[WORK TASK] With pictures left out, please repeat word for word the lines from the one containing "The height and" through the end of the records.

Stored items:
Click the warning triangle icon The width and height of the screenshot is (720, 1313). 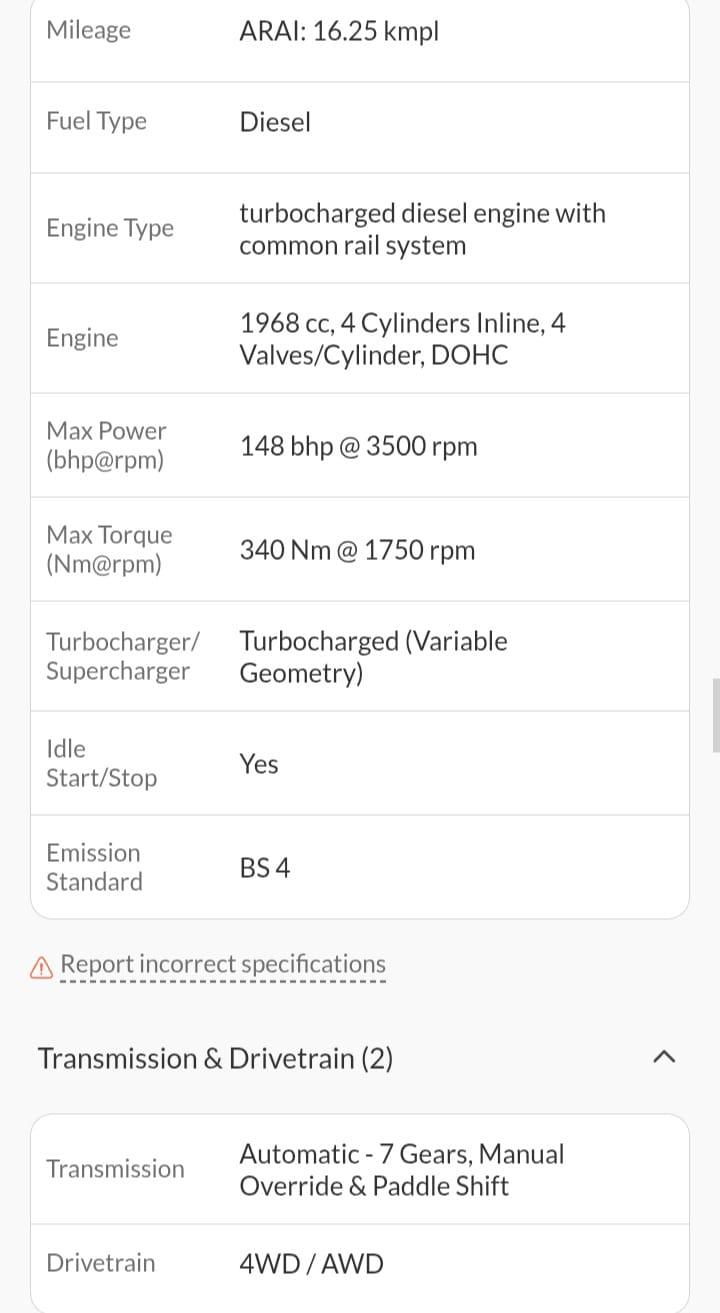click(x=41, y=967)
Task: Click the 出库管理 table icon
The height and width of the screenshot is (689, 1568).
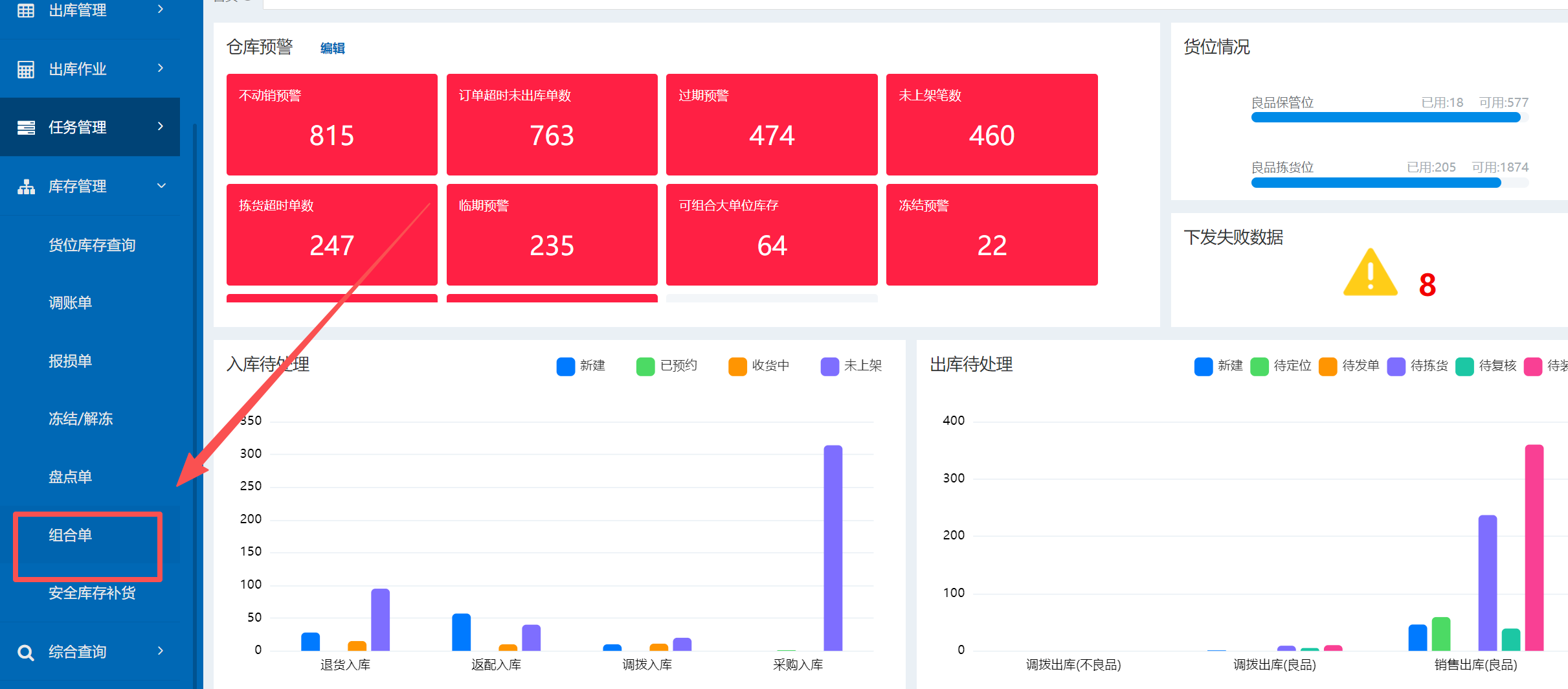Action: pos(26,10)
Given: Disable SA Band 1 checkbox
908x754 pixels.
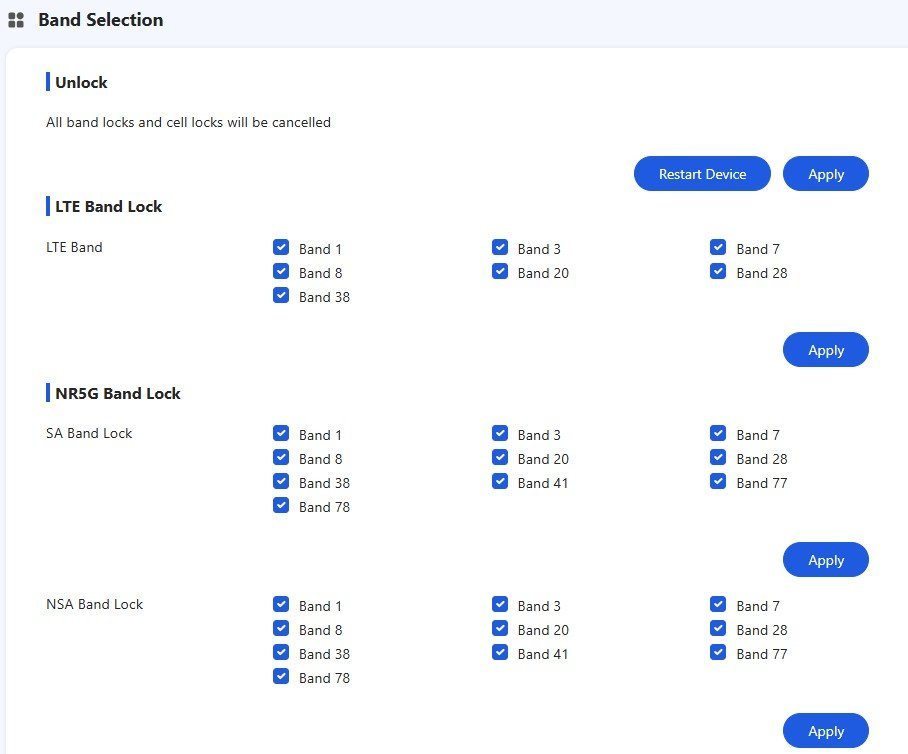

[EXPECTED ANSWER]
The height and width of the screenshot is (689, 1568).
Action: pos(26,10)
Given: Disable SA Band 1 checkbox
908x754 pixels.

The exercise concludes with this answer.